After Jason Garrett called the team together to explain the stakes, a clean snap and hold led to Bailey calmly stepping up and drilling the ball straight between the uprights. The team immediately ran off the field, straight for three chartered buses waiting in the parking lot.

"It's tough to replicate exactly the kind of pressure you face in a game, just because it's different," Bailey said earlier in camp. "It's hard to simulate the crowd and stuff like that, but I kind of like it. It's definitely something that I enjoy."

Bailey has been the steadiest player of camp, seemingly drilling every kick. He was almost equally as efficient last year during camp, but because he had few opportunities to prove himself in preseason games, hadn't totally won the coaches' confidence until the final cuts.

Now kicker is the least talked about position on the roster.
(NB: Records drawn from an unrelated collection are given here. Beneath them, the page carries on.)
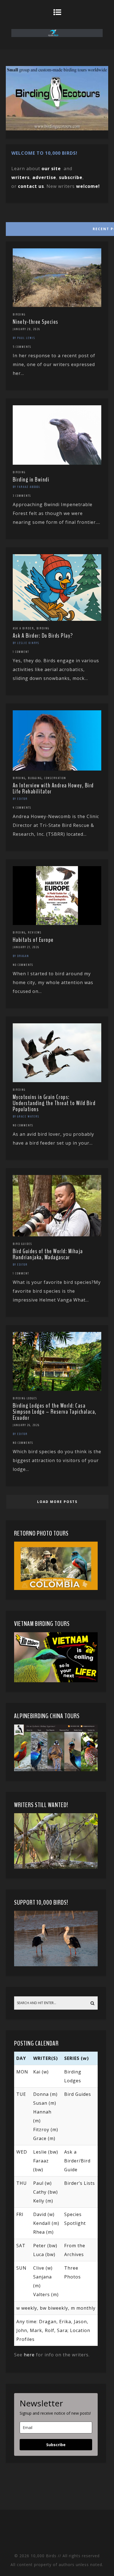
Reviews (35, 932)
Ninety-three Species (35, 322)
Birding (19, 314)
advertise (44, 177)
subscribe (70, 177)
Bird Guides (22, 1244)
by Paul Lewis (24, 338)
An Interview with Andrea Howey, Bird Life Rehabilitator (53, 788)
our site (51, 168)
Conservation (55, 778)
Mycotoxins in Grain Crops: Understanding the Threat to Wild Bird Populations (54, 1103)
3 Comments (22, 495)
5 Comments (22, 347)
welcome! (88, 186)
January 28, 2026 (26, 329)
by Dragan (21, 956)
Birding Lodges (25, 1398)
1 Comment (21, 652)
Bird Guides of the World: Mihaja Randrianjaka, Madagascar (48, 1254)
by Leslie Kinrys (26, 643)
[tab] (57, 227)
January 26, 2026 (26, 1425)
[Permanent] (57, 305)
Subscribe (56, 2444)
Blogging (35, 778)
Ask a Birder (23, 628)
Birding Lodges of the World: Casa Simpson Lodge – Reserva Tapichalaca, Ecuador (55, 1412)
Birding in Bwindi (31, 479)
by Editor (20, 799)
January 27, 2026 (26, 947)
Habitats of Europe (33, 940)
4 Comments (22, 807)
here (29, 2355)
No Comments (23, 965)
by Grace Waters (26, 1116)
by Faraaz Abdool (26, 487)
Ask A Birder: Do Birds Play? (43, 636)
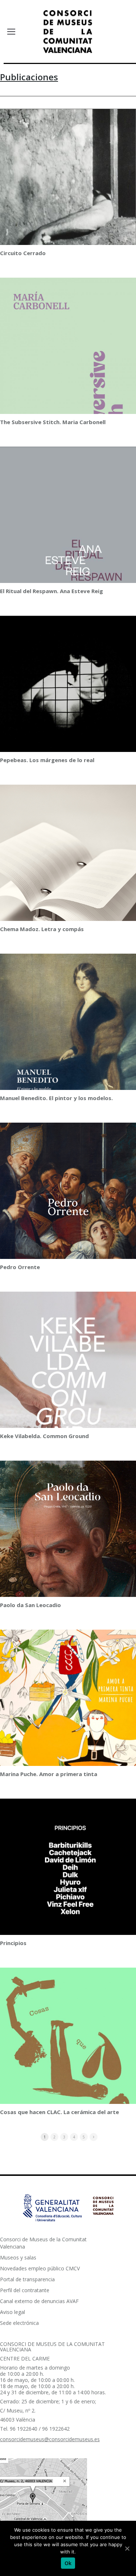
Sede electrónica (19, 2322)
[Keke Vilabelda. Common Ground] (68, 1387)
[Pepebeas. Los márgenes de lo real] (68, 698)
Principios (13, 1943)
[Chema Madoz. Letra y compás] (68, 886)
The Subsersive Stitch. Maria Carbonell (53, 422)
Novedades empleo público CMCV (40, 2268)
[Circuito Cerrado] (68, 205)
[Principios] (68, 1903)
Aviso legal (12, 2312)
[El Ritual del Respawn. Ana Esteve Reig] (68, 545)
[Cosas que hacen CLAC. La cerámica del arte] (68, 2064)
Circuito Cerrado (23, 253)
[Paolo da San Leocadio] (68, 1548)
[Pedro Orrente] (68, 1208)
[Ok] (127, 2548)
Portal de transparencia (27, 2279)
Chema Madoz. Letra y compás (42, 929)
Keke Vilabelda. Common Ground (44, 1436)
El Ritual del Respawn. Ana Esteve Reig (51, 591)
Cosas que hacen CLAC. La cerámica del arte (59, 2112)
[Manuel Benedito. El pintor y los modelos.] (68, 1034)
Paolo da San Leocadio (30, 1605)
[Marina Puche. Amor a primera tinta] (68, 1713)
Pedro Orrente (20, 1267)
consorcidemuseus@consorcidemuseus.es (50, 2439)
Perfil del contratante (24, 2290)
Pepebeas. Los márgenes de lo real (47, 760)
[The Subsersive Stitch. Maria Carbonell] (68, 373)
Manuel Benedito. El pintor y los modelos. (56, 1098)
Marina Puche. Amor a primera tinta (48, 1774)
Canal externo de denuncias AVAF (39, 2301)
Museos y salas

"It's just different," Bailey said. "You've always got to try to find something that can make you a little better, whether it's getting the ball up quicker, or working on longer field goals or certain ranges of field goals that you struggle with, or certain hashes. It's nothing really mechanical. It's more situational – different spots on the field, different game situations, kind of like what Jason's having me do. That's really all you can do."